EXERCISE
Switch "computer-use agent" to "desktop helper" throughout the lines below and leave everything else as it is.

Stored items

---------------

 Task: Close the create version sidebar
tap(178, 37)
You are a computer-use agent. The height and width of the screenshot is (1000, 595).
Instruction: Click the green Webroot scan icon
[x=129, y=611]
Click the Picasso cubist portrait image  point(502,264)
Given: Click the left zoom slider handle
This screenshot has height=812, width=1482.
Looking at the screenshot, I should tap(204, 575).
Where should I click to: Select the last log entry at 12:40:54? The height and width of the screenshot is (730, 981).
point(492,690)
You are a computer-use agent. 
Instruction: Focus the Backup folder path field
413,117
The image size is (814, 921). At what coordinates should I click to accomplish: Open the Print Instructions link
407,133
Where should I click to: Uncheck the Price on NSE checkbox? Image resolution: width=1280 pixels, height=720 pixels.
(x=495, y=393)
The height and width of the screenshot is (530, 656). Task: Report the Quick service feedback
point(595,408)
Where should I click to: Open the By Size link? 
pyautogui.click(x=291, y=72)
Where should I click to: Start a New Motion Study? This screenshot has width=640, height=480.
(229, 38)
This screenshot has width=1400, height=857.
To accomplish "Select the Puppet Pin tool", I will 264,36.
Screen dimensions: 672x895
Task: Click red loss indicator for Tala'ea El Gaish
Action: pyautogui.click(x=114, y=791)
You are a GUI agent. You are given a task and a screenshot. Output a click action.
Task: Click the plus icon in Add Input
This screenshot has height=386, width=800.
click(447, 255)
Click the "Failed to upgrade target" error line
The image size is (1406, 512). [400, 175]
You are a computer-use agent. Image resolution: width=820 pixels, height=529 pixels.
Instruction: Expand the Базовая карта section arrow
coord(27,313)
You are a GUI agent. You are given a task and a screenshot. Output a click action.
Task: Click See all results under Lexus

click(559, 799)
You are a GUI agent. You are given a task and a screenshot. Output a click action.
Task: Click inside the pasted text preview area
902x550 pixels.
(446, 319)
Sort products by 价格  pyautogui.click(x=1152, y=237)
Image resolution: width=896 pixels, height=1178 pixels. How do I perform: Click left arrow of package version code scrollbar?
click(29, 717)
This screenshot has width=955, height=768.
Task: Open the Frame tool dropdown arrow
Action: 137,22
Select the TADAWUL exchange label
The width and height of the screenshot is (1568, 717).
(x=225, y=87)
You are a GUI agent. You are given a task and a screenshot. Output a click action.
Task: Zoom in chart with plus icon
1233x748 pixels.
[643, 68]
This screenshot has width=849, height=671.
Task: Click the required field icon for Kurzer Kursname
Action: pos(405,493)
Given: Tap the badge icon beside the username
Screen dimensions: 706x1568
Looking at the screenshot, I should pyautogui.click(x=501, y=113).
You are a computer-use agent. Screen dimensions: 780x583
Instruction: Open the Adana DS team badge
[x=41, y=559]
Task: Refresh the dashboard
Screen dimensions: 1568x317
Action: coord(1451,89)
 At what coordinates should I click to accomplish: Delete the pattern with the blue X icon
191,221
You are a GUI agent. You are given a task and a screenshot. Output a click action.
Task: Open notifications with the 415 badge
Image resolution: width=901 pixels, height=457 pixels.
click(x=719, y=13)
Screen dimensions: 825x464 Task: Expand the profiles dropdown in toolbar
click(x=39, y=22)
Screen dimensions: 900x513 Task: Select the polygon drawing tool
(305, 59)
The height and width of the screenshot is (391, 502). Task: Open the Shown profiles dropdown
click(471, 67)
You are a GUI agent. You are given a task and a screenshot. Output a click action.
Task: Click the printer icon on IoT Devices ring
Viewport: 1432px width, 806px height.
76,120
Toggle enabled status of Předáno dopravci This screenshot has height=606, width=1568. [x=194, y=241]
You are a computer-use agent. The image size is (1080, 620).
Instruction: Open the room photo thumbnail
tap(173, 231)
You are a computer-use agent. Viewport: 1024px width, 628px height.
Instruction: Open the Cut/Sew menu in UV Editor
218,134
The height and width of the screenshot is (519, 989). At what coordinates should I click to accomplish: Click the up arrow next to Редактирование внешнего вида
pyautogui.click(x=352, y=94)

---------------

RESPONSE TO THIS EXERCISE
 Task: Close the create version sidebar
tap(178, 37)
You are a desktop helper. The height and width of the screenshot is (1000, 595).
Instruction: Click the green Webroot scan icon
[x=129, y=611]
Click the Picasso cubist portrait image  point(502,264)
Given: Click the left zoom slider handle
This screenshot has height=812, width=1482.
Looking at the screenshot, I should tap(204, 575).
Where should I click to: Select the last log entry at 12:40:54? The height and width of the screenshot is (730, 981).
point(492,690)
You are a desktop helper. 
Instruction: Focus the Backup folder path field
413,117
The image size is (814, 921). At what coordinates should I click to accomplish: Open the Print Instructions link
407,133
Where should I click to: Uncheck the Price on NSE checkbox? Image resolution: width=1280 pixels, height=720 pixels.
(x=495, y=393)
The height and width of the screenshot is (530, 656). Task: Report the Quick service feedback
point(595,408)
Where should I click to: Open the By Size link? 
pyautogui.click(x=291, y=72)
Where should I click to: Start a New Motion Study? This screenshot has width=640, height=480.
(229, 38)
This screenshot has width=1400, height=857.
To accomplish "Select the Puppet Pin tool", I will 264,36.
Screen dimensions: 672x895
Task: Click red loss indicator for Tala'ea El Gaish
Action: pyautogui.click(x=114, y=791)
You are a GUI agent. You are given a task and a screenshot. Output a click action.
Task: Click the plus icon in Add Input
This screenshot has height=386, width=800.
click(447, 255)
Click the "Failed to upgrade target" error line
The image size is (1406, 512). [400, 175]
You are a desktop helper. Image resolution: width=820 pixels, height=529 pixels.
Instruction: Expand the Базовая карта section arrow
coord(27,313)
You are a GUI agent. You are given a task and a screenshot. Output a click action.
Task: Click See all results under Lexus

click(559, 799)
You are a GUI agent. You are given a task and a screenshot. Output a click action.
Task: Click inside the pasted text preview area
902x550 pixels.
(446, 319)
Sort products by 价格  pyautogui.click(x=1152, y=237)
Image resolution: width=896 pixels, height=1178 pixels. How do I perform: Click left arrow of package version code scrollbar?
click(29, 717)
This screenshot has width=955, height=768.
Task: Open the Frame tool dropdown arrow
Action: 137,22
Select the TADAWUL exchange label
The width and height of the screenshot is (1568, 717).
(x=225, y=87)
You are a GUI agent. You are given a task and a screenshot. Output a click action.
Task: Zoom in chart with plus icon
1233x748 pixels.
[643, 68]
This screenshot has width=849, height=671.
Task: Click the required field icon for Kurzer Kursname
Action: pos(405,493)
Given: Tap the badge icon beside the username
Screen dimensions: 706x1568
Looking at the screenshot, I should pyautogui.click(x=501, y=113).
You are a desktop helper. Screen dimensions: 780x583
Instruction: Open the Adana DS team badge
[x=41, y=559]
Task: Refresh the dashboard
Screen dimensions: 1568x317
Action: coord(1451,89)
 At what coordinates should I click to accomplish: Delete the pattern with the blue X icon
191,221
You are a GUI agent. You are given a task and a screenshot. Output a click action.
Task: Open notifications with the 415 badge
Image resolution: width=901 pixels, height=457 pixels.
click(x=719, y=13)
Screen dimensions: 825x464 Task: Expand the profiles dropdown in toolbar
click(x=39, y=22)
Screen dimensions: 900x513 Task: Select the polygon drawing tool
(305, 59)
The height and width of the screenshot is (391, 502). Task: Open the Shown profiles dropdown
click(471, 67)
You are a GUI agent. You are given a task and a screenshot. Output a click action.
Task: Click the printer icon on IoT Devices ring
Viewport: 1432px width, 806px height.
76,120
Toggle enabled status of Předáno dopravci This screenshot has height=606, width=1568. [x=194, y=241]
You are a desktop helper. The image size is (1080, 620).
Instruction: Open the room photo thumbnail
tap(173, 231)
You are a desktop helper. Viewport: 1024px width, 628px height.
Instruction: Open the Cut/Sew menu in UV Editor
218,134
The height and width of the screenshot is (519, 989). At what coordinates should I click to accomplish: Click the up arrow next to Редактирование внешнего вида
pyautogui.click(x=352, y=94)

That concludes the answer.